I feel pissed off and sad, though, at the thought that this kind of perspective is still living out there in print, for new generations of baby docs to read and take in. Especially since most of them get almost no training in treating eating disorders anyway. So this might be all they take away from med school on the subject. And it's wrong.

Sunday, March 22, 2009

Of food revolutions and politics



This article in today's New York Times poses the question of whether the time is right at last for a revolution in the way we grow, buy, distribute, and eat food. A perfect storm of factors, argues the writer, is brewing to make this happen: Economic hardship, political leaders who value sustainability and an older-school farming ethos, and an ever-more-complex web of relationships between those who grow food and those who eat it.

Is it, as Michael Pollan has suggested, time for a reform of our entire food system? Is this the moment to move toward the Alice Waters model of growing and eating local? I hope so.

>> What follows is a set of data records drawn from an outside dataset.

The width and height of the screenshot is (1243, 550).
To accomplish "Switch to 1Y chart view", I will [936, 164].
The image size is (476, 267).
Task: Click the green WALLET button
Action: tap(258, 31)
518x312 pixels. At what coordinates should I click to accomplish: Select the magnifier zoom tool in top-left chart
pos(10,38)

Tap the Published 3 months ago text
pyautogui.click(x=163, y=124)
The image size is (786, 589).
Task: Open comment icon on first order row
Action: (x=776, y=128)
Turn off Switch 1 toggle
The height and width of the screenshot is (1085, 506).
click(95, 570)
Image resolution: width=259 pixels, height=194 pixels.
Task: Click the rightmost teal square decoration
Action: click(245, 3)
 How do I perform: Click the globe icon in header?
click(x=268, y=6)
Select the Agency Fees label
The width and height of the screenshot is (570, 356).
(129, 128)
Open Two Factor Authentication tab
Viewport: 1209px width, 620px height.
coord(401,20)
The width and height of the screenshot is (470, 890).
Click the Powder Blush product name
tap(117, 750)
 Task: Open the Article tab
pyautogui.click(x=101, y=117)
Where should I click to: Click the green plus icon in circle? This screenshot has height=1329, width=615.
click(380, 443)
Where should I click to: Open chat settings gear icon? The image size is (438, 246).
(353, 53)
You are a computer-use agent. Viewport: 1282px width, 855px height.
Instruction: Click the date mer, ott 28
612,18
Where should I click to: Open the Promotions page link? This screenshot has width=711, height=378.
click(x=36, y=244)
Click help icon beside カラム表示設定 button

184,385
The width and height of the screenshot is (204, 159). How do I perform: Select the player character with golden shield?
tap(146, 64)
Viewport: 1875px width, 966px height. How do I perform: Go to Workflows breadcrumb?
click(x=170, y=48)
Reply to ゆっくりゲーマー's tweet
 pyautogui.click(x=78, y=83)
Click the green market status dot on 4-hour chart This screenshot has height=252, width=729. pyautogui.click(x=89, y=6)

The agribusiness lobby has had Washington's ear for the last eight years. I hope the new administration can hear something else now--the concerns of small family farmers, organic farmers, parents who want to feed their children (and eat themselves) high-quality food. One of the biggest obstacles to meaningful food reform in this country has been the fact that only the relatively wealthy have access to good food. So I'd like to see policies that broaden that access and make it possible for poor and inner-city consumers to buy local fruits and veggies, organic meats, and food that's grown to taste good rather than to last 4 weeks in a crate on the back of a truck.

Why am I writing about this here, you might ask? Because eating local food, organic food, food that bloody well tastes good, is a crucial part of learning once more to celebrate and enjoy food. It's a back door into my obsession with the joys of eating and of being comfortable with your body.

Saturday, March 21, 2009

OT: The Hebrew Mamita, Yo

Def poetry and you don't look Jewish. Rock it.

Thursday, March 19, 2009

Here's one little gizmo I won't be buying


The HappyHR (I kid you not) continuously calculates the amount of calories you burn. Even, um, when you're asleep.

"Stay fit and be happy" is the slogan dreamed up by the Georgia Tech students who are building this gadget. I think they've got the wrong slogan there. How about "Think you're obsessive about eating now? Wait till you wear one of these babies."

I can already imagine the new eating disorder that will grow out of this. Calorexia, anyone?